Whether it was Temujin (aka Genghis Khan) crushing the Jin Dynasty in
Beijing 800 years ago while in the same year, King John was commencing the
First Barons' War at the Siege of Rochester only to lose the castle a year
later to the French, or the Ottoman's knocking off the Mamluk Sultanate in Cairo,
sieges, embargoes and dramatic executions have been the desperate infantile
reflex of despots across humanity and they have not become better with age.

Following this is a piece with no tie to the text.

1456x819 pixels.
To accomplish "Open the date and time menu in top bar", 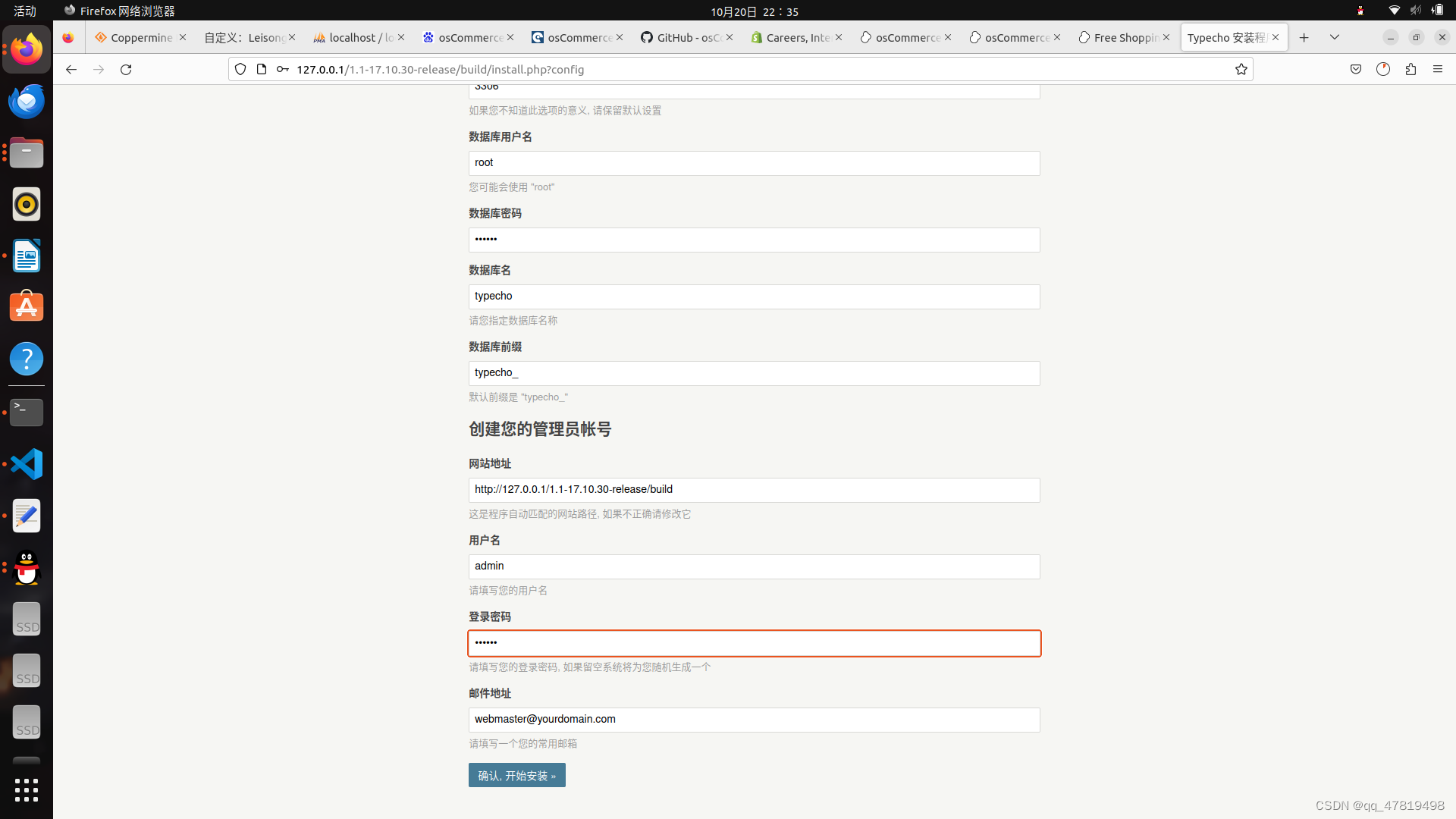I will (x=753, y=11).
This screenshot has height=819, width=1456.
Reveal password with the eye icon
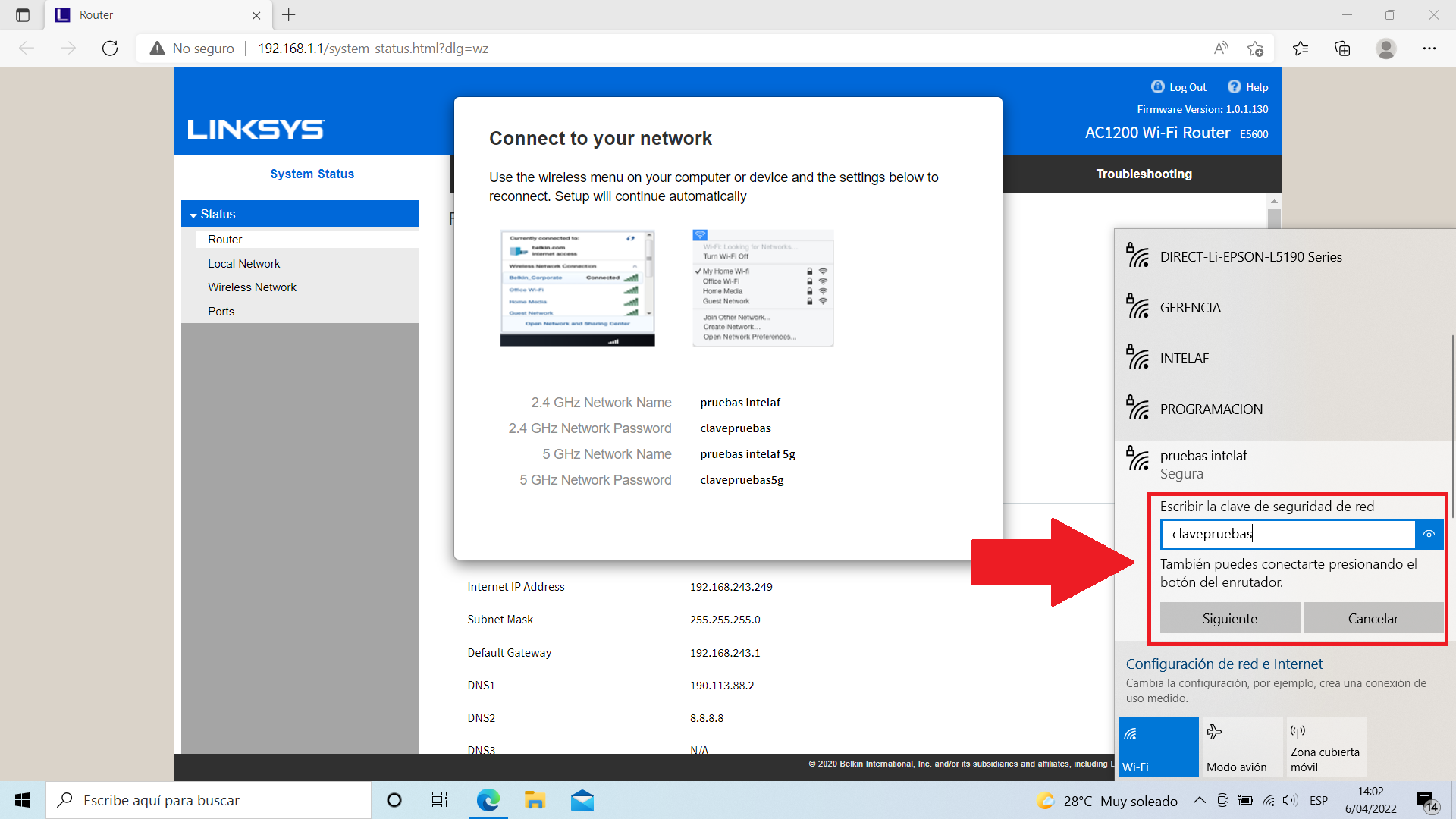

Napoleon used the genius idea of siege and embargo on Great
Britain in retaliation for the carnage wrought at the Battle of Trafalgar. This great idea saw Britain's economy grow nearly
2.5X and the cost of maintaining the ill-conceived blockade actually drained
the coffers of France and Europe.
We didn't lose the Cuba standoff this past week with
President Obama's announcement. In fact,
having a giant petroleum refinery anchored off the southern U.S. coast so that
we can drain the vast oil reserves under the Gulf of Mexico is likely a
protectionist move that will unintentionally enrich some Democrats and Republicans
quite nicely. We lost our moral high
ground when we chose the embargo in the first place. And then, we bloodied any shred of
credibility by maintaining our off-shore, not-so-out-sourced torture chamber at
Guantanamo Bay. Human rights abuses in
North Korea and China? Really! Did any one read the redacted accounts of
only those tortures sterilized enough for Fox and CNN?
See the problem here is actually not that complicated. Using the monotony of our perceived economic
might - an illusion created in the vacuum of a devastated Europe and Japan at
the end of the Second World War - and vigorously enforcing freedom and liberty
at the barrel of a gun or from Rudolph-the-Red-Nose MQ-1 Predator - paid for by
a complicit public trained to fear everything that isn't like us, we've come to
the end of our grisly theater production.
Our outrage doesn't sound credible because we're the hypocrite. Our morality lies bleeding on our streets at
the hands of justice. Our Great American
experiment - our "City upon a Hill" - burned in the conflagration of
witch trials unleashed by the very Puritan John Winthrop sermons which gave us
the metaphor in 1630. We The People have
never been our best when we surrogate our values and morality to the realm - no
matter the realm, no matter the period of history. And the only path We The People can tread
that will not be the tired recitation of each wilderness past will be one where
WE take responsible stewardship for our lives and the lives we touch.
And as for the coin of the realm… well, watch for a solar
flare - of either solar or manufactured origin.
Whether it’s a belching sun or a provoked villain manufactured for
prime-time we'll pay the price for our digital reality soon enough. And then, We The People can actually start
all over again and maybe try a path untaken which, in fact, might make all the
difference.
x
Thank you David for this piece. I appreciate your writings as I follow the same ideology. I am not as articulate as you however when I speak, my message delivers similar to yours. Have a Merry Christmas and remember if you ever need a person in the Northwest you could count on let me know.
ReplyDeleteRandy Evans
Randy,
DeleteMany thanks for the comment and we'll need to count on all of those who choose to wake up across the globe. I'm glad to know that you're representing in Oregon!